Fed Doublespeak:
"Fixing" (breaking) the "non-functioning" (functioning) Markets
St. Louis Federal Reserve President William Poole, previously more of an inflation hawk in the Fed, has flipped into a bailout apologist with his whitewash paper today, "Market Bailouts and the Fed Put" (11/30/07).
Calculated Risk commenters did a good job of exposing the flaws in Poole's whitewash.
The root absurdity of the Fed's claim that its interventions are fixing a non-functioning credit market is (like most allegations of market failure) most easily illustrated by an eBay auction:
- Seller lists item.
- No one bids.
- Auction ends without a sale.
Sometimes the correct action is no sale.
Functioning free markets do not guarantee churning commissions.
Functioning free markets do not guarantee any particular level of trading activity.
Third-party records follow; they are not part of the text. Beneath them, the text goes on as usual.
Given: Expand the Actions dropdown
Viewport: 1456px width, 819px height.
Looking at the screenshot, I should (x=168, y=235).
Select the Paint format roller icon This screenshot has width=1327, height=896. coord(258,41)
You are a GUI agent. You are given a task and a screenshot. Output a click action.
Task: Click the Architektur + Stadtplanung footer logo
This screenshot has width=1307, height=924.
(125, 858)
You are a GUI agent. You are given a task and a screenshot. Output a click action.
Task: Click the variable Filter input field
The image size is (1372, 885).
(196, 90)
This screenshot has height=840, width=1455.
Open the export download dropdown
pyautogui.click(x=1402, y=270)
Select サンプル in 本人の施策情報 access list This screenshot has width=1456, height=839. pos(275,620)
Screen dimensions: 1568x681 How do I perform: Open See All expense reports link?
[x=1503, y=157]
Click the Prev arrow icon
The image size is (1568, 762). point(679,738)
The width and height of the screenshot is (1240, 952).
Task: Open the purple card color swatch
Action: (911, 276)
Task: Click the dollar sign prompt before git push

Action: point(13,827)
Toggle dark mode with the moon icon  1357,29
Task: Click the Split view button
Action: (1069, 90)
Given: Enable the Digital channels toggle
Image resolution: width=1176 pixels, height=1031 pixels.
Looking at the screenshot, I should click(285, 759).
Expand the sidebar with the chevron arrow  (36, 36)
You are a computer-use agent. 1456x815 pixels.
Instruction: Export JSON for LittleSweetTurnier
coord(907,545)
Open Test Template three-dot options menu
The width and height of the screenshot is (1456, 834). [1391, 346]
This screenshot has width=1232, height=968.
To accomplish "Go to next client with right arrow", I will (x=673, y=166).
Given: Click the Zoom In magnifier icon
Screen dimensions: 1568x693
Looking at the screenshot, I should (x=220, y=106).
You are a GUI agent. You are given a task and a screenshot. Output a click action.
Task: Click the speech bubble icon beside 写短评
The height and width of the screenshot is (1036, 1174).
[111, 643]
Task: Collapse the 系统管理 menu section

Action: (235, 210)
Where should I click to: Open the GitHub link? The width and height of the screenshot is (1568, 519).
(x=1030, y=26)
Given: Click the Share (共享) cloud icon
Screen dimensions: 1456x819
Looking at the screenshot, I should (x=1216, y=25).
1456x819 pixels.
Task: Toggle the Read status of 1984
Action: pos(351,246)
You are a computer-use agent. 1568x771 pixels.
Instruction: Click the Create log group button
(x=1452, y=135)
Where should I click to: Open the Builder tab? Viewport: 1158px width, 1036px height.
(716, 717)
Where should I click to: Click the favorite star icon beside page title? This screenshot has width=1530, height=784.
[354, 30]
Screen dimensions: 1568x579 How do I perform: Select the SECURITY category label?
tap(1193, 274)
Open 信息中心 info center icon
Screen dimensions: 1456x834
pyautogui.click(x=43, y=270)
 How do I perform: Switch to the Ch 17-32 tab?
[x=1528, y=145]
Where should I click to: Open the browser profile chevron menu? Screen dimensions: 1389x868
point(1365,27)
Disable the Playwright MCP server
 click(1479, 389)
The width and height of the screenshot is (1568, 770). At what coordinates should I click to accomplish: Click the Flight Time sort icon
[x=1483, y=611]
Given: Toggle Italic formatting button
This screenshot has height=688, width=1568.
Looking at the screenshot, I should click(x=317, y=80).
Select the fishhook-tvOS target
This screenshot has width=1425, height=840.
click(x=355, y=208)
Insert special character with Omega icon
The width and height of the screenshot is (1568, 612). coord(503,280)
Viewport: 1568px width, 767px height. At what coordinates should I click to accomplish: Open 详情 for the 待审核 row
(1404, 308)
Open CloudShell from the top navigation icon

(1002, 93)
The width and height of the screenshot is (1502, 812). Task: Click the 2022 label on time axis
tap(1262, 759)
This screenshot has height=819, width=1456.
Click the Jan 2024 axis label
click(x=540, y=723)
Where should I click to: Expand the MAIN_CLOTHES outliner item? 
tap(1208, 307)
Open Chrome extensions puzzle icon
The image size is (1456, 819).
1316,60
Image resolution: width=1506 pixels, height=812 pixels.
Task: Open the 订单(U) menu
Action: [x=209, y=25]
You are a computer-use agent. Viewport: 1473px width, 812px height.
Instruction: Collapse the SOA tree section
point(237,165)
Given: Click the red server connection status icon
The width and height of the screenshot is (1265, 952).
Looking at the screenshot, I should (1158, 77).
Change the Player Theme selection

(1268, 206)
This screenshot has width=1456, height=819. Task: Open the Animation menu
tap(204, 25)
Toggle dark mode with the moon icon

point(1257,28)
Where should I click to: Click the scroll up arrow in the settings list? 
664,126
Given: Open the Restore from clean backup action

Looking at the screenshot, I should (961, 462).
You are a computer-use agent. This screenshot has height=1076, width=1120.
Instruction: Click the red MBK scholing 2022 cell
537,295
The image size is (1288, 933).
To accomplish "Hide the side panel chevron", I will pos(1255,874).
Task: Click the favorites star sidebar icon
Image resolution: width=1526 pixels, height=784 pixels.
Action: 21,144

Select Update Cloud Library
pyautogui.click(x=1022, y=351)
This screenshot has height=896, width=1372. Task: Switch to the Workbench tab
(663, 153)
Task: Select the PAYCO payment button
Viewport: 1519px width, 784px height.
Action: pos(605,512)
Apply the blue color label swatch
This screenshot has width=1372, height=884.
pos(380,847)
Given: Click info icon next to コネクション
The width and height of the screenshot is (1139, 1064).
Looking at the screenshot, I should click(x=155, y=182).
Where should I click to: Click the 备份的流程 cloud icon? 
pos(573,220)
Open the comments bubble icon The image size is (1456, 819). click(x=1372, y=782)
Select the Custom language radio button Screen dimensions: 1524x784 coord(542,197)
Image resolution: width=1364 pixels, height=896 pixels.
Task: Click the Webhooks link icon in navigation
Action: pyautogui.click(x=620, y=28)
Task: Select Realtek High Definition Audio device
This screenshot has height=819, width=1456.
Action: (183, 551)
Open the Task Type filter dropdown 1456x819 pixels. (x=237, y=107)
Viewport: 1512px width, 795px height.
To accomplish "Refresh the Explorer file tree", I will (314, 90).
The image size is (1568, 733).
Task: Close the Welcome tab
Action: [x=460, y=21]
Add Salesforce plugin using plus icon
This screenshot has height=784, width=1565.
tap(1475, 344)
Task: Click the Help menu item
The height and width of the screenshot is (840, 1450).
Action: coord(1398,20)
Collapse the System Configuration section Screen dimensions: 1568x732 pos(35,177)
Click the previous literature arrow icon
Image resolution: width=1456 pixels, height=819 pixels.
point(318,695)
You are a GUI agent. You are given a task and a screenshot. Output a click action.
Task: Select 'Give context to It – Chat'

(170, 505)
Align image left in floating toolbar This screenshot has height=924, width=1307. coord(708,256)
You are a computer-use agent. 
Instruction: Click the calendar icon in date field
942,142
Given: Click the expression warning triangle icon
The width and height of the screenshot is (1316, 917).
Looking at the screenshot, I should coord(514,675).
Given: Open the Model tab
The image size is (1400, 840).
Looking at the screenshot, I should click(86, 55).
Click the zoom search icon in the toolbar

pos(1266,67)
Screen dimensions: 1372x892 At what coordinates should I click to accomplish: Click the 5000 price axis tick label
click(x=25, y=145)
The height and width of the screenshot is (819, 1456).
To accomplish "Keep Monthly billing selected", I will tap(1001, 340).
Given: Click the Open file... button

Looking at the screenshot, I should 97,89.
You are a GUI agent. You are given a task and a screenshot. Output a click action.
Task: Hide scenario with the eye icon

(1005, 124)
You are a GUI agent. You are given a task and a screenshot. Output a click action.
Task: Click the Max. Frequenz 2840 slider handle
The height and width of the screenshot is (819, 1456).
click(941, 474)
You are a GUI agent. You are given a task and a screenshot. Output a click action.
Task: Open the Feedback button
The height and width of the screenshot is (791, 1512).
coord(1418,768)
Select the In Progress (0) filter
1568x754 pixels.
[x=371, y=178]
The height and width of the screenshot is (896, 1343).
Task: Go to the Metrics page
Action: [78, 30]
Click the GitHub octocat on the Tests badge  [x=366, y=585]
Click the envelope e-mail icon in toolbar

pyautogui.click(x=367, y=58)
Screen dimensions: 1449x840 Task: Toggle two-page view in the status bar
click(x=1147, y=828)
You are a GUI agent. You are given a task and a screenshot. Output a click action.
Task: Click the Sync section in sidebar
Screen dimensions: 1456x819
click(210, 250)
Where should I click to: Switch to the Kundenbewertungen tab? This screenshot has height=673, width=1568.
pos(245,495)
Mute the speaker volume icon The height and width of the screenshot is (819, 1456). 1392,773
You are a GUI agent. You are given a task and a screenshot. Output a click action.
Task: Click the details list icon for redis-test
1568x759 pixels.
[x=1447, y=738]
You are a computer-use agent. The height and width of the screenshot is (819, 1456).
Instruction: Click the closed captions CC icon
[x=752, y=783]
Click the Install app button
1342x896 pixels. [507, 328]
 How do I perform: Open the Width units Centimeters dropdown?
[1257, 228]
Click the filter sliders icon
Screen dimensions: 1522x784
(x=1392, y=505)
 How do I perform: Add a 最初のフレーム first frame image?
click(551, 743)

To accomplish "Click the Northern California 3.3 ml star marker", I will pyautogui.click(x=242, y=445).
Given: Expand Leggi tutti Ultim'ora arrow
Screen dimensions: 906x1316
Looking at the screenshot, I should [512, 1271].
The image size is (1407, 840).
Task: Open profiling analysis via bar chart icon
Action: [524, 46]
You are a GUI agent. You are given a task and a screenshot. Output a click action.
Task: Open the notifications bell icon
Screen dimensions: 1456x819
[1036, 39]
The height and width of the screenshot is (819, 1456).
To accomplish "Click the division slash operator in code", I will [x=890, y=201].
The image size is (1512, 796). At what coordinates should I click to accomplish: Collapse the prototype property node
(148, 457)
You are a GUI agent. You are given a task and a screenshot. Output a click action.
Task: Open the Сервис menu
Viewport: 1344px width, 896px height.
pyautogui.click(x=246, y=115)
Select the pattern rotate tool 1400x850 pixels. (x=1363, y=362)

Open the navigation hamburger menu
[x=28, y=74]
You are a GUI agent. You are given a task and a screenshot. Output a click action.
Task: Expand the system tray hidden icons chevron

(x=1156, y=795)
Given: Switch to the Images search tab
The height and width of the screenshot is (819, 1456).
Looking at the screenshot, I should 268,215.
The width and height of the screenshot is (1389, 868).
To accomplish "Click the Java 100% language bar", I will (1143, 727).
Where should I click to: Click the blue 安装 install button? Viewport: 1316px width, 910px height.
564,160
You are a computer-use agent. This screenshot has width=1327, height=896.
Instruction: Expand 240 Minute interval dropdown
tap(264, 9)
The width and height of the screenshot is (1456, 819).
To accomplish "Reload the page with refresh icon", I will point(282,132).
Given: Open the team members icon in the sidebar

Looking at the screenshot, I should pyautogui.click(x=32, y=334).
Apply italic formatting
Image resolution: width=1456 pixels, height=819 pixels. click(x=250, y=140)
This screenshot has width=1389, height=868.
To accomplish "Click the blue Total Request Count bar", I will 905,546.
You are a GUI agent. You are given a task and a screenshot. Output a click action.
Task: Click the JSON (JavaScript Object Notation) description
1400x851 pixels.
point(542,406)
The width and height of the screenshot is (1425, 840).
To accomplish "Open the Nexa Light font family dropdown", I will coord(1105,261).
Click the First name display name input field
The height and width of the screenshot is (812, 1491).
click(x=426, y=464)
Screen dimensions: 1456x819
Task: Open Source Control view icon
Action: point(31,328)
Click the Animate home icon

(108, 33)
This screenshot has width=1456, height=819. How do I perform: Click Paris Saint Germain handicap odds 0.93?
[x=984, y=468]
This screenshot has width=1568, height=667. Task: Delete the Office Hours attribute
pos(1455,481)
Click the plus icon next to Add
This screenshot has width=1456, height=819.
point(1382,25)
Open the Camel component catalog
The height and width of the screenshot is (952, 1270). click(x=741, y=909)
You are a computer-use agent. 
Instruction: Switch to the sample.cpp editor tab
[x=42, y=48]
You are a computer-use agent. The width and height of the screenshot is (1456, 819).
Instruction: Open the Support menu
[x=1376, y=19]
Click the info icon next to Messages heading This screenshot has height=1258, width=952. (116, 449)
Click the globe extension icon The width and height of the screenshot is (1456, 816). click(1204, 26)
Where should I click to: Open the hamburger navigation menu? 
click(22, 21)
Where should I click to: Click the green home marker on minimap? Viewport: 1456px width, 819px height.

The markets were working fine in August 2007 by spiking the overnight inter-bank lending rate to 6% in response to the latest information of overlooked risk in overpriced housing assets/securities.
Of course, a price-fixing (interest-rate setting) central bank is anathema to a free market, so Fed hostility to a properly functioning free market is unsurprising.
2 comments:
Bet you're thinking differently now. He was right.
Hello. The past year up to today proves my point. All the stock selling proves that there is no lack of buyers at the right price.